Com certeza, uma delas é uma constante, o fantástico. Não quer dizer que as histórias não tenham uma, quase sempre, crítica ao mundo contemporâneo que se abate sobre os sujeitos que nele habitam. Assim, a fome permanece em um mundo movido a tecnologias e à inteligência artificial. A mendicância, a busca do silêncio, o encontro de trilhas, vão nessa linha.
Trilharada dá nome ao volume e é o primeiro conto da obra. Há clara e intencional relação com as veredas de Guimarães Rosa, o diabo na rua no meio do rodamunho. Esse ser amedrontador, no conto, fica por conta do folclore nacional na figura do curupira.
Apenas para comentar, no conto Dona Morte, as figuras esquálidas das batalhas para espantar a indesejável das genteslembra também as imagens pictóricas de os retirantes de Portinari assim como os personagens silenciosos das vidas secas, de Graciliano Ramos.

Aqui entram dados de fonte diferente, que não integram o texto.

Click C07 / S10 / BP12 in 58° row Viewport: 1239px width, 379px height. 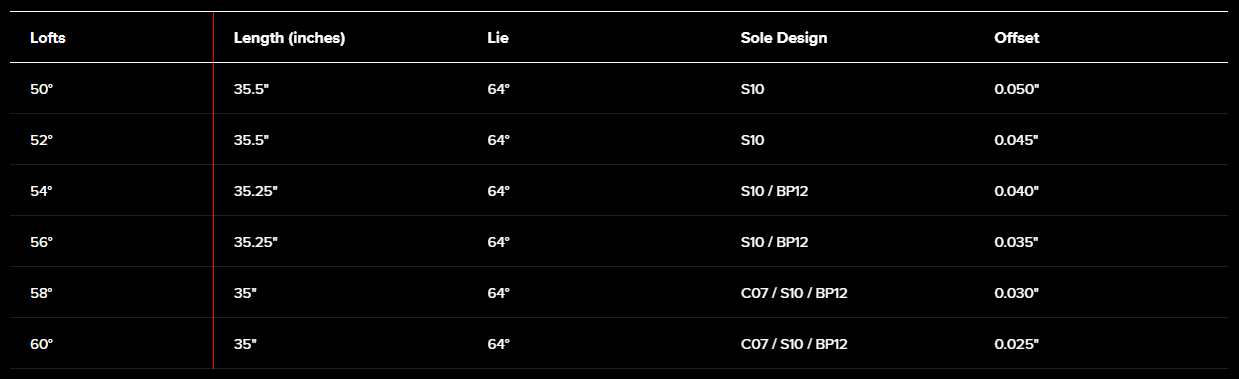794,293
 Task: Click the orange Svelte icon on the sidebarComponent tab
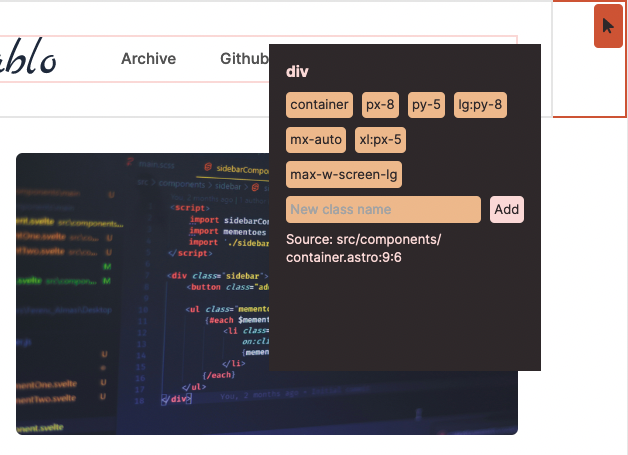208,167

A violência urbana também está presente em vários contos como é o caso de Eles, os outros. Dos inúmeros telefonemas que recebemos no cotidiano ao sem parar de contas não explicadas, os sujeitos contemporâneos enredam-se em teias em que a saída é o isolamento que quase sempre leva à violência. Clara relação aos enunciados psicanalíticos do espelho marcados pelo narciso acha feio o que não é espelho, de Caetano Veloso.
Moretti já publicou romances, um deles indicado ao Jabuti de 2011. É um exímio contador de histórias. Os contos da antologia Trilharada provam isso. Confira!